Распространенность депрессий в Европе составляет 17% (Lepine J.P., 1997), в США — 16,2% (Kessler R.C., 2003). По данным мета-анализа уровень смертности больных депрессией достоверно выше, чем в популяции в целом, а продолжительность их жизни на 10 лет меньше за счет совокупного влияния суицидального риска и высокой вероятности развития тяжелой соматической патологии (Angst J., 2002).

Представление о полной обратимости депрессии сегодня вступило в противоречие с клинической реальностью — как минимум у 20% пациентов на протяжении «постдиагностической жизни» депрессивная болезнь приобретает рецидивирующее или хроническое течение. Как показали катамнестические данные (Keller M.B., 1992), только у 1/3 больных спустя 5 лет после перенесенной депрессии сохраняется интермиссия, тогда как у 55% расстройство рецидивирует, а у 12% хронифицируется. Через 15 лет интермиссия регистрируется уже всего у 12%, рекуррентное течение — у 82%, а хроническое — у 6% больных.

Существенно возросла актуальность проблемы депрессий в общей медицине, где частота их возникновения, составляющая 22–33%, превосходит такое распространенное заболевание, как артериальная гипертензия (Katon W., Sulliven M., 1990; Dubovsky S.L., 2003), причем регистрируется преобладание диагностически сложных стертых форм, в картине которых невротические, соматизированные, вегетативные проявления неотделимы от собственно аффективных.

Решающим условием успешной медицинской помощи больным депрессией является своевременная диагностика и назначение психофармакотерапии, признанной основным методом лечения депрессий. Однако эта задача далеко не решена.

По данным первого общеевропейского эпидемиологического исследования (78 000 жителей стран ЕЭС, 1997) 43% больных депрессией ни разу не консультировались врачом, 69% не получали никакой терапии и лишь 8% лечились антидепрессантами. При обследовании 1 млн страдающих депрессией пациентов первичной практики (Donoghue J.M., 1996) оказалось, что 89% назначаются субоптимальные дозы антидепрессантов. Из доклада Международной коллегии нейропсихофармакологов от 1993 г. следует, что 30% пациентов изначально отказываются от лечения, 25–33% прекращают прием препаратов в течение первого месяца и 62% должным образом не информируют врача об изменениях состояния. В результате в 55–63% случаев нарушается комплаенс, и, в частности, не соблюдается минимально необходимая (6 мес от начала ремиссии) длительность курса терапии.

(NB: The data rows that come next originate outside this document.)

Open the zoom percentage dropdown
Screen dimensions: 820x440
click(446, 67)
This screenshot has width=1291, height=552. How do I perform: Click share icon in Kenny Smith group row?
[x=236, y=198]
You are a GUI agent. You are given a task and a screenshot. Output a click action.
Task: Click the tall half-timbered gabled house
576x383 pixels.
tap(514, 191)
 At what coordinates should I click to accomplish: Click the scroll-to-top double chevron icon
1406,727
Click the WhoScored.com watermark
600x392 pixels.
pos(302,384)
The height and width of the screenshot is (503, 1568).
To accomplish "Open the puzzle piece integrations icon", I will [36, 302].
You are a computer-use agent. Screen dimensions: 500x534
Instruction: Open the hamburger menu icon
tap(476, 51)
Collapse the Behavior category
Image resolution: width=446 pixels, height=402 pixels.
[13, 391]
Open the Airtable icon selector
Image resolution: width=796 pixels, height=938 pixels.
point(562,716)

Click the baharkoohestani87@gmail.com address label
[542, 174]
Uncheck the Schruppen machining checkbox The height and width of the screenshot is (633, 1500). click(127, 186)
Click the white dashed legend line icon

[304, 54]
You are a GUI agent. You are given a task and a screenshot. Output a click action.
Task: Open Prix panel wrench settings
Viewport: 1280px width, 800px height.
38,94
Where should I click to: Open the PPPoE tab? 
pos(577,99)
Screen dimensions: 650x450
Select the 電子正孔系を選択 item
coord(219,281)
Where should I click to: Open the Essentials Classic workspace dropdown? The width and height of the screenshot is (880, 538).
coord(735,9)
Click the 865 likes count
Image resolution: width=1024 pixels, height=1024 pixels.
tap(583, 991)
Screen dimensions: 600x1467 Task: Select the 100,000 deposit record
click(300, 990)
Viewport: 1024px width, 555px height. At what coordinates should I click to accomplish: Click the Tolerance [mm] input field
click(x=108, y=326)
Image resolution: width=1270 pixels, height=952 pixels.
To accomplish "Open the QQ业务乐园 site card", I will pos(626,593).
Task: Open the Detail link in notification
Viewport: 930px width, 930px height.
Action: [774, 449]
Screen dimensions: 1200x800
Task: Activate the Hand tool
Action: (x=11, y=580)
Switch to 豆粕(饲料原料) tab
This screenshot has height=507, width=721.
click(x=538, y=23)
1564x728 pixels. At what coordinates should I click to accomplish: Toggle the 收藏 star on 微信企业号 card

Сложившаяся ситуация определила необходимость реформ, направленных на интеграцию психиатрии в общую медицину. В качестве основной задачи на ближайшую перспективу выдвигается поиск оптимальных форм профессионального взаимодействия психиатров с интернистами, обеспечение доступной помощи и адекватного лечения депрессий. Решение этой задачи невозможно без дальнейшего внедрения образовательных программ, расширяющих кругозор специалистов.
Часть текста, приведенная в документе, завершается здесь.